First, people really want the type of healthcare that is envisioned in science fiction such as Star Trek, where almost any ailment is treated with a single injection or pill, or a few waves of a healing wand. Unfortunately, medical science hasn’t accomplished that, except in a few instances – antibiotics for a bacterial infection, or perhaps relocating a dislocated finger or shoulder (and those still require weeks to heal and therapy to regain strength and mobility).
And second, the ongoing problem of healthcare literacy and communications may be getting worse as the complexity of medical treatments increases. Literacy and communications problems impair good healthcare when patients don’t understand what their doctors are telling them, how to take their medicines, or what disease they have. When this happens patients have much greater difficulty properly taking care of themselves. A few examples and data:
- The American Academy of Family Physicians has a Literacy Toolkit which they promote with the twin facts that only 50% of “patients take medications as directed,” and “nearly 90 million American adults have difficulty understanding and using health information.”
- A July 9th ABC news story reported about an Annals of Emergency Medicine article showing that 78% of Emergency Room patients had some misunderstanding of their doctor’s instructions, but only 20% realized that they didn’t fully understand the instructions.
- More patients are misusing medicines in dangerous ways. The actor Heath Ledger’s accidental overdose was the most recent high profile example of this. And CNN reported Monday about an Archives of Internal Medicine study showing that deaths of this type have increased 700% in 20 years.
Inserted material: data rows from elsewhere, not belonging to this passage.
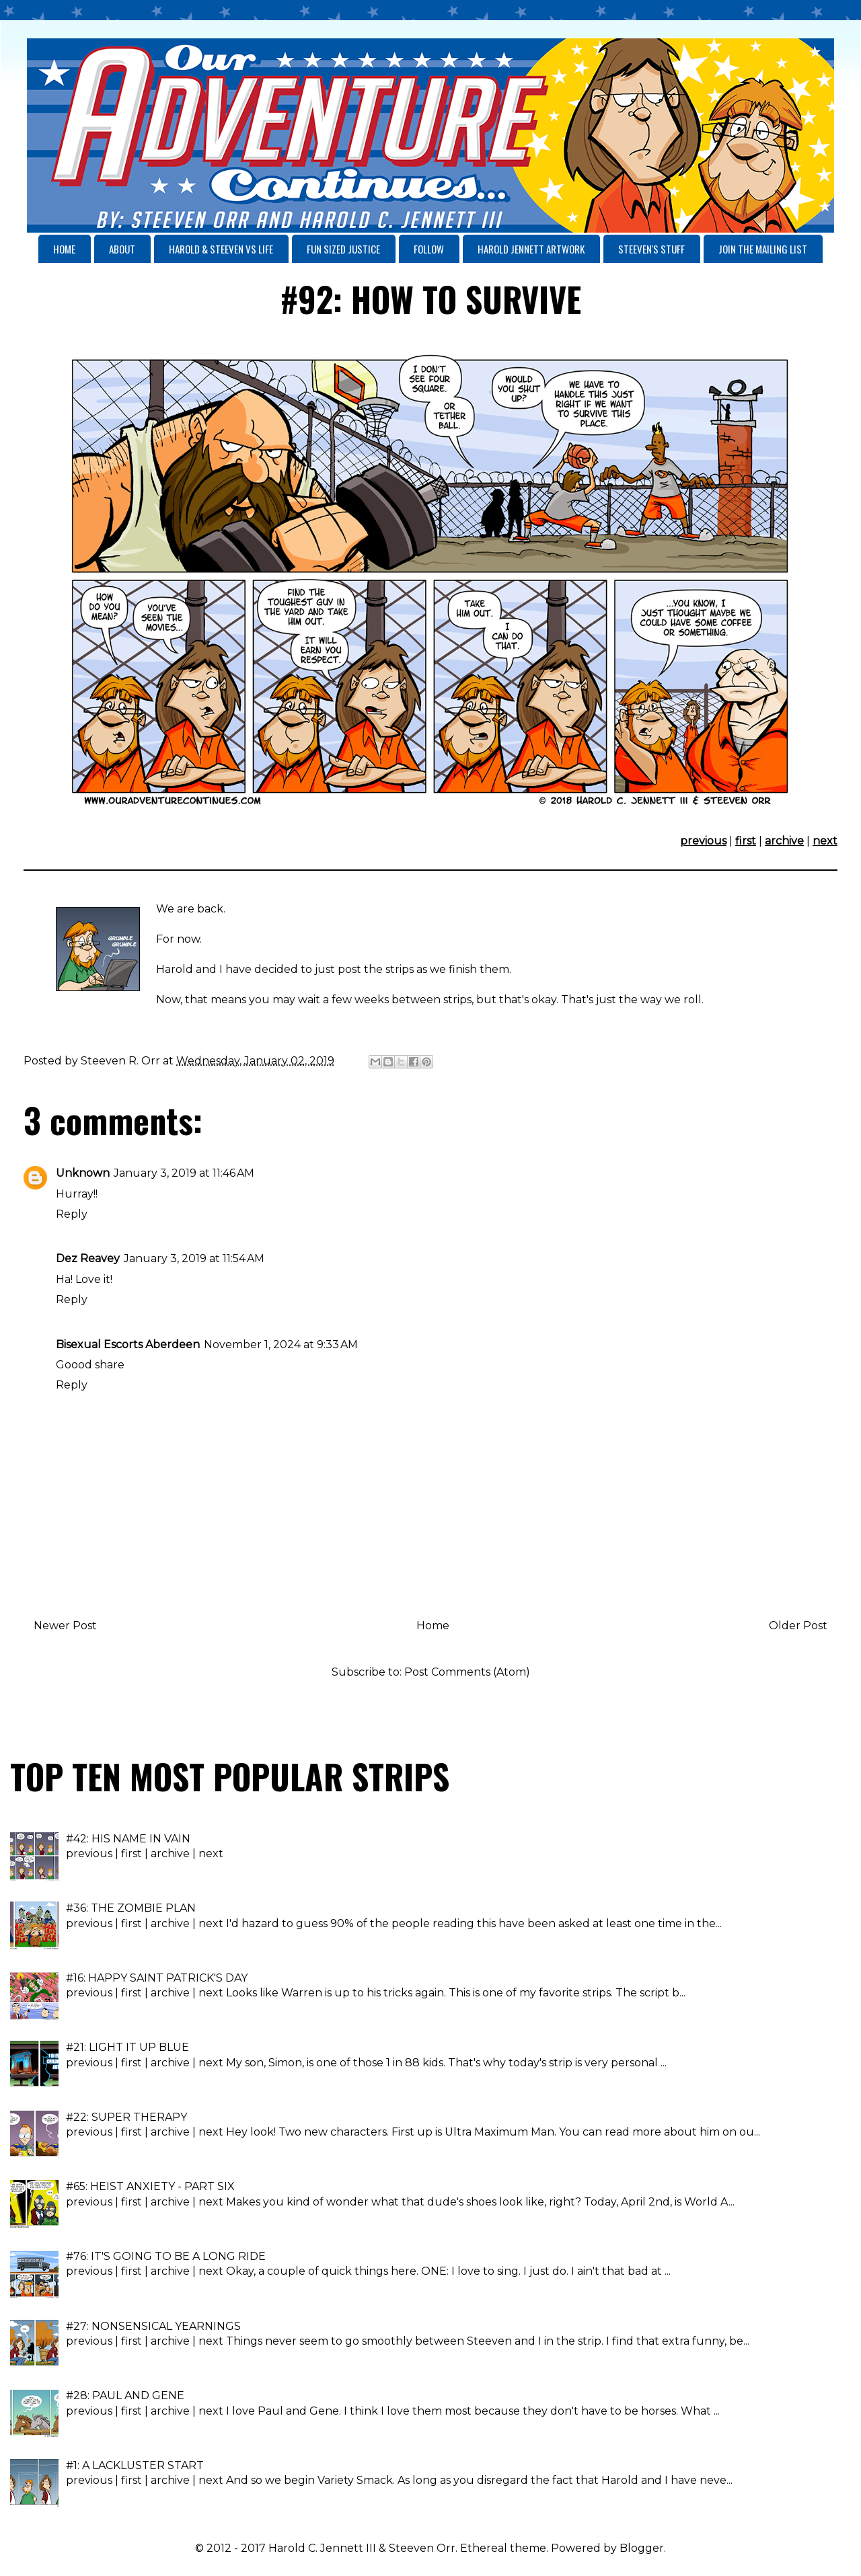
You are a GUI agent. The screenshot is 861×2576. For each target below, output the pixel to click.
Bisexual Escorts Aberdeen (128, 1344)
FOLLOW (429, 248)
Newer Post (65, 1625)
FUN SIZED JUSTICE (343, 248)
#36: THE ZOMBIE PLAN (131, 1908)
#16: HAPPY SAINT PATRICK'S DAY (157, 1978)
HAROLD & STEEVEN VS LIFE (221, 248)
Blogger (642, 2548)
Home (432, 1625)
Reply (71, 1214)
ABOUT (122, 248)
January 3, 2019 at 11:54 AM (194, 1258)
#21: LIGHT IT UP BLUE (127, 2047)
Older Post (798, 1625)
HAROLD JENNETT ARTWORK (531, 248)
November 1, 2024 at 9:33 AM (281, 1344)
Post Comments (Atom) (467, 1672)
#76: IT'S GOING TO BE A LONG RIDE (166, 2256)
Star Trek directly addressed communications challenges in a Next Generation episode, (Darmok and Jilad at Tanagra), where the crew of the Enterprise encounters an alien race whose words are understandable, but none of it makes any sense. It turns out that the alien’s language is based upon metaphors, and since the Enterprise’s crew doesn’t understand the context for the metaphors – the mythology and stories behind the metaphors – communications is nearly impossible….. until of course Captain Picard figures it all out in 60 TV minutes.
Unfortunately clinicians and patients aren’t able to resolve communications challenges like TV characters. When clinicians use words and concepts that their patients don’t understand, patients can’t correctly follow their instructions, and end up relying on what they think they heard or understand.
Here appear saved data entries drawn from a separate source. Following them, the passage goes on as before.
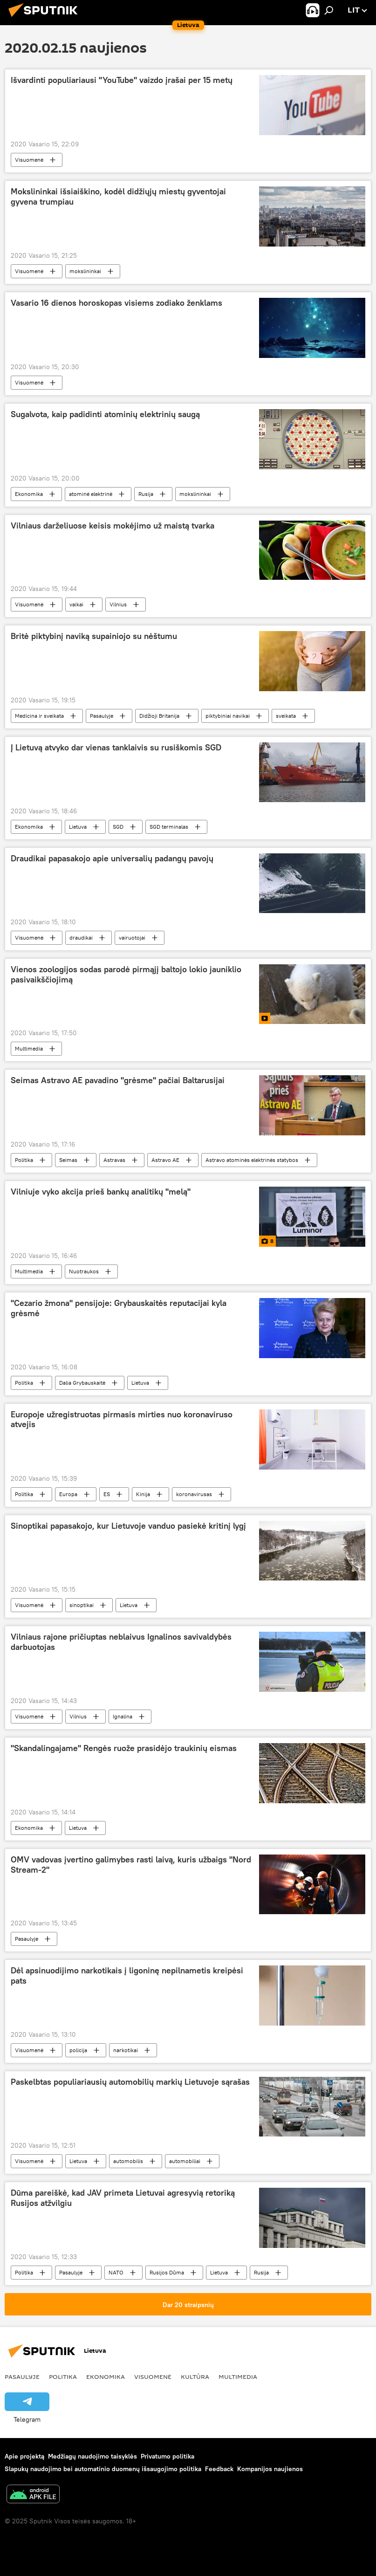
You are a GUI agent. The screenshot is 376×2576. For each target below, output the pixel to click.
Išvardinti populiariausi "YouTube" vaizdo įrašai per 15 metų (121, 80)
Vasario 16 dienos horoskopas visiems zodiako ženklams (116, 303)
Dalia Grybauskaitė (82, 1382)
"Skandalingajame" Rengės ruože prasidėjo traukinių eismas (124, 1748)
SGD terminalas (169, 826)
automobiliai (184, 2160)
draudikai (81, 937)
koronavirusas (194, 1494)
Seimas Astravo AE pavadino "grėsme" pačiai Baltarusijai (118, 1080)
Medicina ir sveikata (39, 715)
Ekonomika (29, 493)
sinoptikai (81, 1604)
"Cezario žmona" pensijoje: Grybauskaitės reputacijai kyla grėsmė (118, 1308)
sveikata (286, 715)
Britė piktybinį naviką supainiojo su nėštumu (94, 636)
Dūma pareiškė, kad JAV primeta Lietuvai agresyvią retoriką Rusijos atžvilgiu (123, 2198)
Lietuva (78, 826)
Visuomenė (29, 159)
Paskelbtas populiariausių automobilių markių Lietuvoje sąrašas (130, 2082)
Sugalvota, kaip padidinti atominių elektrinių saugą (105, 414)
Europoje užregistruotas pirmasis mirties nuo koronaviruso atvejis (121, 1419)
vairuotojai (132, 937)
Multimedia (29, 1048)
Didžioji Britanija (159, 715)
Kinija (143, 1494)
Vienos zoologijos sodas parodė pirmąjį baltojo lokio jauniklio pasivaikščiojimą (126, 974)
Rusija (145, 493)
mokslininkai (85, 271)
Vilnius (118, 604)
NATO (116, 2272)
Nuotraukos (84, 1271)
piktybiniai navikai (227, 715)
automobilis (128, 2160)
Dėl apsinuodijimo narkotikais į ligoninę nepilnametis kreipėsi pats (127, 1975)
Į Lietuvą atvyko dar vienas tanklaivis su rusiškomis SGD (116, 747)
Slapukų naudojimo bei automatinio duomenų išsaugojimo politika (103, 2469)
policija (78, 2050)
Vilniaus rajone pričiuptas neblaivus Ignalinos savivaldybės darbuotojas (121, 1642)
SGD (118, 826)
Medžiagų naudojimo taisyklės (92, 2456)
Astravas (114, 1159)
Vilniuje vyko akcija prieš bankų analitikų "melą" (101, 1192)
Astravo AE (165, 1159)
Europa (68, 1494)
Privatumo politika (167, 2456)
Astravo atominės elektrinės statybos (251, 1159)
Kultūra (195, 2376)
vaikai (76, 604)
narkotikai (125, 2050)
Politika (24, 1159)
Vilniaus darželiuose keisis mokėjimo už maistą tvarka (112, 526)
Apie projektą (24, 2456)
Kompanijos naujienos (270, 2469)
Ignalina (122, 1716)
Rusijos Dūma (167, 2272)
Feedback (219, 2469)
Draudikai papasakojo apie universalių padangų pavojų (112, 858)
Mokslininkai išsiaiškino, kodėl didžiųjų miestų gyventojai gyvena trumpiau (118, 196)
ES (106, 1494)
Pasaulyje (101, 715)
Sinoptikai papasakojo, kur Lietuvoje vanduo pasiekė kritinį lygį (128, 1526)
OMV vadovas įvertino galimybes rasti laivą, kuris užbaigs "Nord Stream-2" (131, 1865)
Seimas (68, 1159)
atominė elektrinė (90, 493)
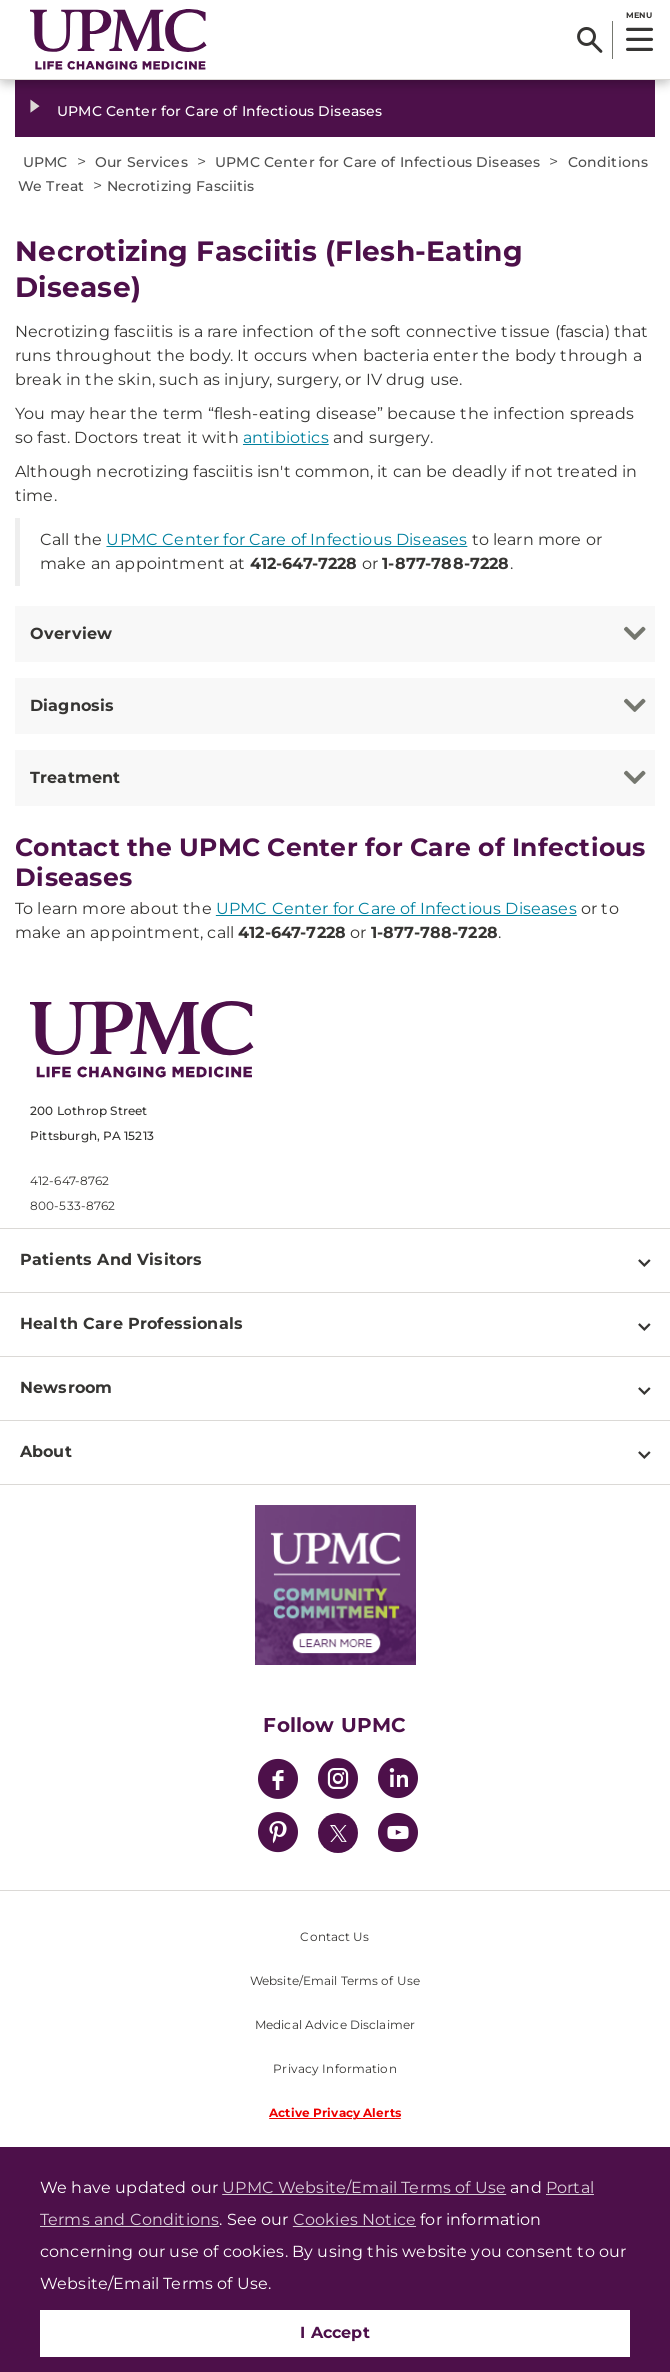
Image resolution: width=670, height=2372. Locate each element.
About (46, 1451)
A classic example of this is that many people think taking antibiotics makes them resistant to antibiotics. While it is true that antibiotic resistance is an issue of concern, it is the bacteria that become resistant to the medicines – not the patients. But patients who believe that they will become resistant may not take the full dosages of their antibiotics, or for as long as the doctor has prescribed – inactions that can actually increase the rate of bacterial resistance and not adequately treat the patient’s infection – bad outcomes for both society and the individual.
This is just one example of how misunderstanding a disease or a treatment can produce adverse consequences. Similar misunderstandings about diseases like diabetes and high blood pressure also lead to inadequate treatments and poor outcomes. For example, many patients believe they can tell when their blood pressure is high – and only then do they take their medicine. But high blood pressure (or hypertension) is called the “silent killer” because people can’t feel high blood pressure – except sometimes when it is dangerously high.
Which brings us back to Star Trek. One of the great things about the one-dose cure is that the patient doesn’t have to understand their disease or remember to take their medicines for the treatment to be effective, so literacy and communications problems are less of an issue for quality of care.
Lessons for Healthcare Reform
The lessons here for health reform are twofold: First, producing one-shot cures will require a lot more research and development – which needs to occur at the same time as we are improving the healthcare delivery system. And second, a fundamental area for improving healthcare delivery is communications and literacy. If patients don’t understand their disease, how to take their medicines, or modify their lifestyle, etc., then that is not their fault – that is the fault of the healthcare delivery system, and we should be able to find ways to fix it because this is not a new problem.